__RECORD SET__.
-- Opening Marker --

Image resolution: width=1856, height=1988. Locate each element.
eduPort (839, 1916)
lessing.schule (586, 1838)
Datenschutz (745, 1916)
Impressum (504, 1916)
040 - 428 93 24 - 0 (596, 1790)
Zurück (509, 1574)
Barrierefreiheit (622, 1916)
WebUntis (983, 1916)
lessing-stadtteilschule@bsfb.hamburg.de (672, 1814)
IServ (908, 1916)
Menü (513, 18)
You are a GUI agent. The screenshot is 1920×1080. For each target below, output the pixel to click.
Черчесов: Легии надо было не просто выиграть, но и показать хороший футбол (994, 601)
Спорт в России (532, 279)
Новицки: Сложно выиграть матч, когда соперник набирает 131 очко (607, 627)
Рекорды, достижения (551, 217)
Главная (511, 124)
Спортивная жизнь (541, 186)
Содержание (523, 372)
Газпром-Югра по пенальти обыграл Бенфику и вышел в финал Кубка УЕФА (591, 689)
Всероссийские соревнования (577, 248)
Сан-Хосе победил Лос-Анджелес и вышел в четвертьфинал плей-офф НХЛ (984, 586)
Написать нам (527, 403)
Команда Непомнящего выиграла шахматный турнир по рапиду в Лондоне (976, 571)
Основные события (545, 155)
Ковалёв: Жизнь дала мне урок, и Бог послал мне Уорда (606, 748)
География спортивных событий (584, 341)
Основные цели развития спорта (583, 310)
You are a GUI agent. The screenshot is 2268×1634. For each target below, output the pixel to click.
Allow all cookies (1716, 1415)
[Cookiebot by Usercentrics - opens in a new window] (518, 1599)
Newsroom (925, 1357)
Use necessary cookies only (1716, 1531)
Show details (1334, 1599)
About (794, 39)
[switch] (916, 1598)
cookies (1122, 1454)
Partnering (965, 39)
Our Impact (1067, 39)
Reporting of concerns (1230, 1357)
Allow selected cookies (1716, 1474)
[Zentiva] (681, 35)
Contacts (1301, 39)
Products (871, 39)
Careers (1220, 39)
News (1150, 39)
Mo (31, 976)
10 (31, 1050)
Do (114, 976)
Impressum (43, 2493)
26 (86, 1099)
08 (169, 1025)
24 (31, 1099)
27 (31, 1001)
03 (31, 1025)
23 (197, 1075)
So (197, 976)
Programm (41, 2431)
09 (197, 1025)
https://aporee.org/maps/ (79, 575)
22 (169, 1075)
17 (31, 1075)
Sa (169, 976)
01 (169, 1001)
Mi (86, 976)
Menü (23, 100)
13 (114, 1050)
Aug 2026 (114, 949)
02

-- Closing Marker --

__PROBLEM TO SOLVE__. If a line holds the string "screenshot", it counts; please state how many such lines there are in the data, with nothing more.

__SOLUTION TO THIS EXERCISE__. 2